───── Stored data
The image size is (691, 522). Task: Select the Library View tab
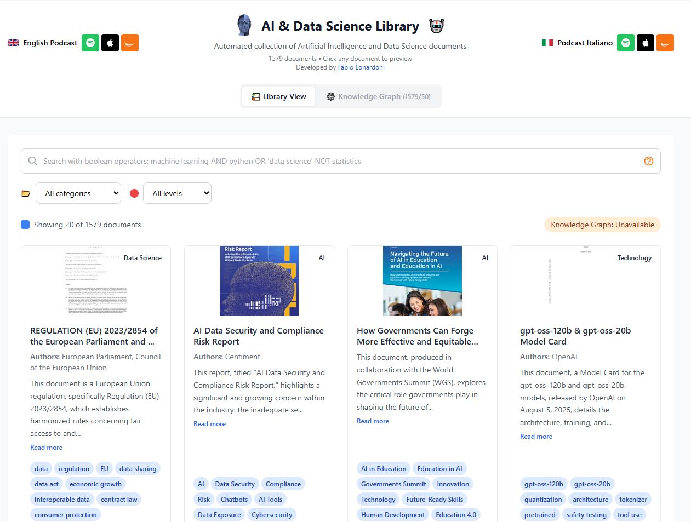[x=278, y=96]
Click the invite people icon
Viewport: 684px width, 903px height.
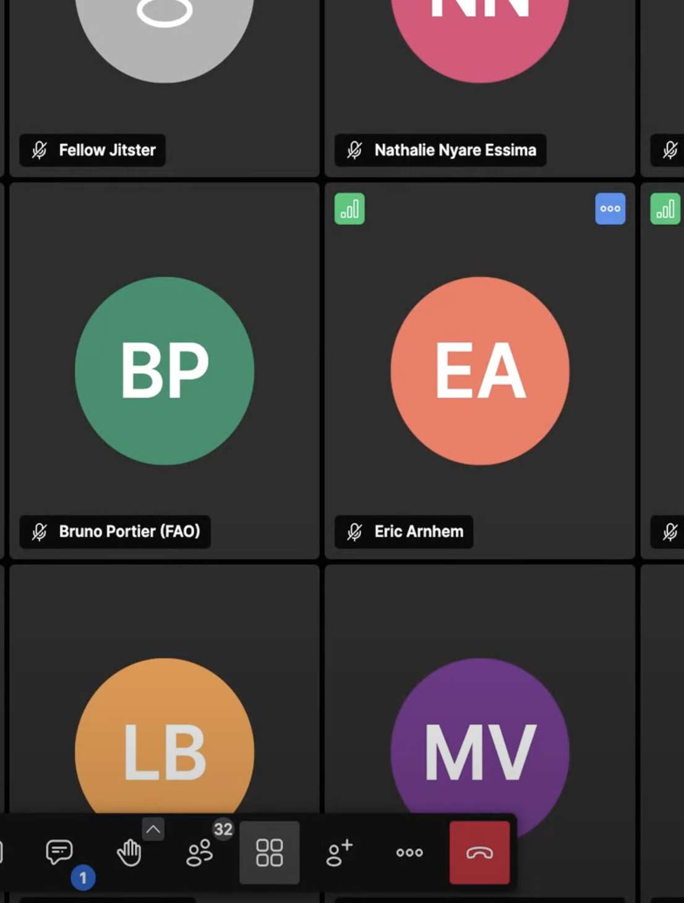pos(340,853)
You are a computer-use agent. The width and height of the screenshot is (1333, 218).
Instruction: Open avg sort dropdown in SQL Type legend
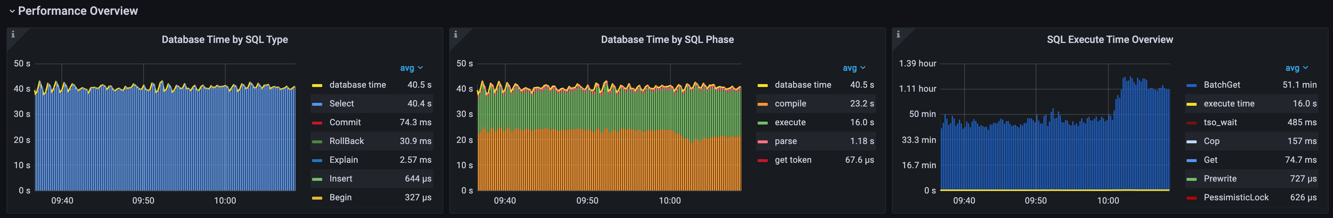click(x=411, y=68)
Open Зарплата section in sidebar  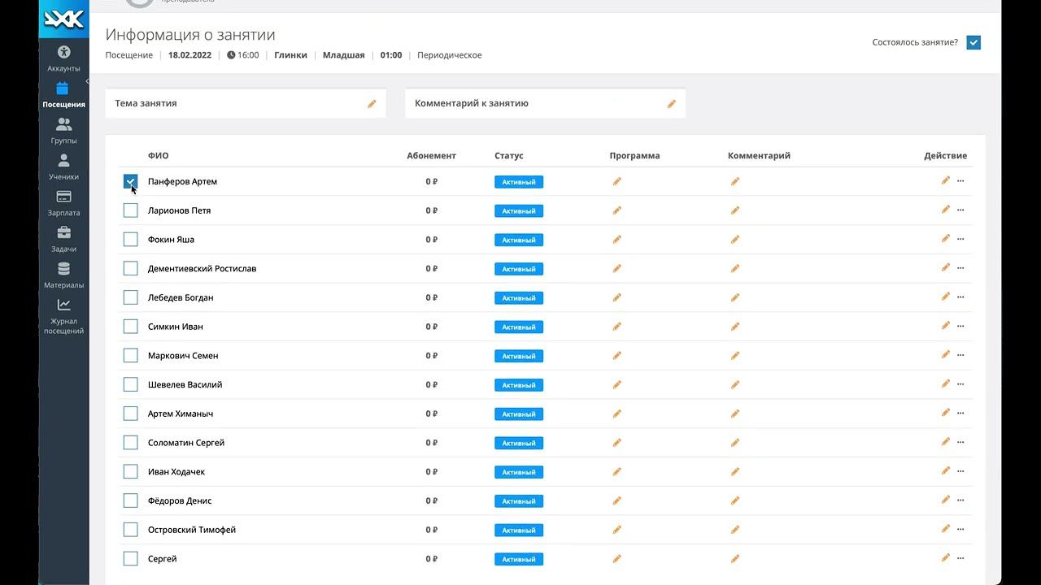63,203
──────────
───── Stored data
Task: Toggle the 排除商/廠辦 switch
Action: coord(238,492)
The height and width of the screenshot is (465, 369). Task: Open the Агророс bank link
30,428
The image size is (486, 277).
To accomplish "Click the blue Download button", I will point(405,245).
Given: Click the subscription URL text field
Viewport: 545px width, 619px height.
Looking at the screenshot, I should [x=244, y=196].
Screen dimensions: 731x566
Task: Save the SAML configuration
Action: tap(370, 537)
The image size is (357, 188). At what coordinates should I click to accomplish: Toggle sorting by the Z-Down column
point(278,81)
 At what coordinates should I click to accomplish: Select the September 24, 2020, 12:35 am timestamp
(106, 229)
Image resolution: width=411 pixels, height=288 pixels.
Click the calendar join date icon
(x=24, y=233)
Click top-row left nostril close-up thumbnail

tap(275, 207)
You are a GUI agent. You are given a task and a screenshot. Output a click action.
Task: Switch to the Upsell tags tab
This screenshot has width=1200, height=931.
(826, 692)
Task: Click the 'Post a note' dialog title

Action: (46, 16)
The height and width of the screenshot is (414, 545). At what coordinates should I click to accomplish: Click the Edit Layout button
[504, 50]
──────────
## Aim of the task
Your answer should consist of all lines above that include the string "agent".

## Answer box
You are a computer-use agent. The width and height of the screenshot is (1333, 218).
You are a GUI agent. You are given a task and a screenshot. Output a click action.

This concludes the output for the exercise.